Пассажирские вагоны были переоборудованы из теплушек. Ступенек они не имели, и поэтому каждый пассажир слезал как мог: кто посмелее — прыгал, менее решительные ложились животом на край вагона и сползали вниз, болтая ногами в стремлении дотянуться до перронной дорожки. Стоял гомон, женский визг, охали те, кто спрыгнул не совсем удачно, разбойно орали ребятишки, для которых пока не существовало проблем спрыгнуть или взобраться куда-нибудь.

Милиционер соскочил первым, бухнув об асфальт подошвами кирзачей. Узук и Мая задержались, с сомнением поглядывая вниз.

— Давайте свои пожитки, — сказал милиционер.

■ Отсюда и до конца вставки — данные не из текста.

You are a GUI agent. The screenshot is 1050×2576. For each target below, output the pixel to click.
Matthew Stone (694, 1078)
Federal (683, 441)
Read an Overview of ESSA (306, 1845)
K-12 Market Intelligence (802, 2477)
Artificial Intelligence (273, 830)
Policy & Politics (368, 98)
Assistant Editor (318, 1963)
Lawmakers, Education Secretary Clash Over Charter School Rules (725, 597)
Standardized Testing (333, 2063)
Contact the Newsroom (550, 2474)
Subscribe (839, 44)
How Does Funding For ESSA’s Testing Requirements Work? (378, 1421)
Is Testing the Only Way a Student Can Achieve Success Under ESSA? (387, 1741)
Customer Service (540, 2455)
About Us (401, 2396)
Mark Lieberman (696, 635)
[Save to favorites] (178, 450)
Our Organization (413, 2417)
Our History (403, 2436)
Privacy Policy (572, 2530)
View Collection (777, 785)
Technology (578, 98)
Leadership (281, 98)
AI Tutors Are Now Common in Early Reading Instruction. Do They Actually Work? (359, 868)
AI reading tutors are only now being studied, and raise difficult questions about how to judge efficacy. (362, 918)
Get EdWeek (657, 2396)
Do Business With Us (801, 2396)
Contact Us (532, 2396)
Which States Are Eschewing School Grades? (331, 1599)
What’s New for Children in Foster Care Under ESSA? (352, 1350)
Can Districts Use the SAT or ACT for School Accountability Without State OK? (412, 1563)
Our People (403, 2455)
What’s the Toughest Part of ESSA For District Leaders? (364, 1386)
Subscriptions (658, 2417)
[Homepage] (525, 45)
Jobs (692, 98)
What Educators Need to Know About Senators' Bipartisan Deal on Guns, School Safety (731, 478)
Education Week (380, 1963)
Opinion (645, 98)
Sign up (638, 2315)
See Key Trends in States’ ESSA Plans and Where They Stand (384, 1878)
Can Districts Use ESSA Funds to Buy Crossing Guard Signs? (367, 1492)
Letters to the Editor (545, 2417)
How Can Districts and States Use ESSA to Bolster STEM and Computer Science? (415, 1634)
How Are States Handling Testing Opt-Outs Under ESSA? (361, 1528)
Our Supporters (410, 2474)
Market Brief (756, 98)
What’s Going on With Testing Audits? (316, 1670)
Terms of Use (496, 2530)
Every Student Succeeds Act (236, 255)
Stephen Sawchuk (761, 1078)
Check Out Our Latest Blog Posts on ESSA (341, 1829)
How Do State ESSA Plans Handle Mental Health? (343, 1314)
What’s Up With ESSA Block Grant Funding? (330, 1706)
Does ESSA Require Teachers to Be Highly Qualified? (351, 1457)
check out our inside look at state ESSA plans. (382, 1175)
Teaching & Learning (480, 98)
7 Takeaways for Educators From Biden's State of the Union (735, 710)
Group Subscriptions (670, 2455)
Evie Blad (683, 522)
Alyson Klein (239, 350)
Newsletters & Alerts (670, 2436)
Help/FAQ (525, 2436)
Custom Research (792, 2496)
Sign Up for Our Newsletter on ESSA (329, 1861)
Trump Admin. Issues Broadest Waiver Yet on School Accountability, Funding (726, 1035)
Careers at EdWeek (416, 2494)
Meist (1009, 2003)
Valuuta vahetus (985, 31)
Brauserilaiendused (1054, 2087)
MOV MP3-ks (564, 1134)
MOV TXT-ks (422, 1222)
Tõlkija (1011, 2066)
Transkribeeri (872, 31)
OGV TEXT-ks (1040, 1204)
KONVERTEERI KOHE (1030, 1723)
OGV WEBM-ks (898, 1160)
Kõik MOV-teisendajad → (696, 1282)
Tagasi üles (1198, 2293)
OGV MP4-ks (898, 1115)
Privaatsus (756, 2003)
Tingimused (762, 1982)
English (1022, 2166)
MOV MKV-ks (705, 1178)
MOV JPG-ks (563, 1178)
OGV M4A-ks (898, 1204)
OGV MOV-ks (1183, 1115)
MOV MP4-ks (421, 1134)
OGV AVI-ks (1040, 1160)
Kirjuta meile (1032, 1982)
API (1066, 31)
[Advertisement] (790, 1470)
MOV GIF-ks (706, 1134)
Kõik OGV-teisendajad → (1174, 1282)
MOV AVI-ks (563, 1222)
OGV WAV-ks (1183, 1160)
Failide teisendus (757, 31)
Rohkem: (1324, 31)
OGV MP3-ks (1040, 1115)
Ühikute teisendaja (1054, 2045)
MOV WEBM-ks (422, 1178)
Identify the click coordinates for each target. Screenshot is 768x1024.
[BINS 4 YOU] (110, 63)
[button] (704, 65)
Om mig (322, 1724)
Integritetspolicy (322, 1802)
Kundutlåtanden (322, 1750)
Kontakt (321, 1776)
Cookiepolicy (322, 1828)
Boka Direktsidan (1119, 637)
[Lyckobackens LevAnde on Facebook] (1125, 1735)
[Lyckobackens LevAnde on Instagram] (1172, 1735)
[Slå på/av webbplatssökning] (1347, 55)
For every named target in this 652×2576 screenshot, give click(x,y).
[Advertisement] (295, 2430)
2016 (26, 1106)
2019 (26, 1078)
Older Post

Он принял два небольших дорожных сундучка, поставил их возле себя, погрозил пальцем двум беспризорникам, которые явно не без корысти вертелись неподалёку, и даже прикрикнул на них. Потом повернулся, чтобы помочь сойти своим спутницам. Но они уже сами с лёгким криком испуга спрыгнули вниз — обе разом.

— Неосторожно, девушки, — пожурил милиционер, — можете ногу сломать, а мне велено доставить вас в целости и сохранности.

— И под расписку сдать? — засмеялась Мая.

— А что вы думаете, возьму и расписку, — сказал милиционер, сохраняя серьёзное выражение, — вы пока — товар редкий, дефицитный, как постное масло.

— Тоже кавалер! — фыркнула Мая. — Могли бы более приятное сравнение придумать.

— Я не кавалер, красавица, я при исполнении служебных обязанностей. Он поднял сундук за ручки. — Ждать будем приёмщика или прямо в исполком пойдём?

Мая вопросительно взглянула на Узук.

— Подождём немного, — ответила та.

— Кто вас встречать-то должен?

— Не знаю. Может быть, никто. Посмотрим.

Они отошли в сторону. Милиционер, пристроившись на угол сундучка, задымил махоркой. Узук и Мая стали оправлять свои туалеты. Молодые, красивые, в европейского покроя нарядных платьях, они привлекали к себе внимание. Пожалуй, скорее даже не этим, а открытыми лицами — явлением в Мерве пока ещё очень редким. Так ходили обычно русские женщины, татарки, иногда — узбечки, но местные не часто решались появляться в людных местах без яшмака. А то, что обе эти девушки — туркменки, было видно сразу: такую тонкую, чеканную завершённость линий лица, такое изящество и грацию, такие тяжёлые косы, чёрными водопадами спадающие на холмики грудей, — всё это могла родить только древняя туркменская земля, на которой огненное бунтующее солнце и обнажённость жизни не оставляли места для полутеней ни в людях, ми в природе. Лишь саксауловые леса спорили, казалось, с этой своей сквозной, нереальной призрачностью прохлады. Но саксаул, говорят, спорил и с самим господом богом— не случайно у пего изогнутые, узловатые, скрюченные, как от невыносимой муки, стволы, которые лишены способности гнуться, они тверды, как перекалённая сталь, и не поддаются стали, и только ударом об острый угол камня можно переломить саксауловый ствол.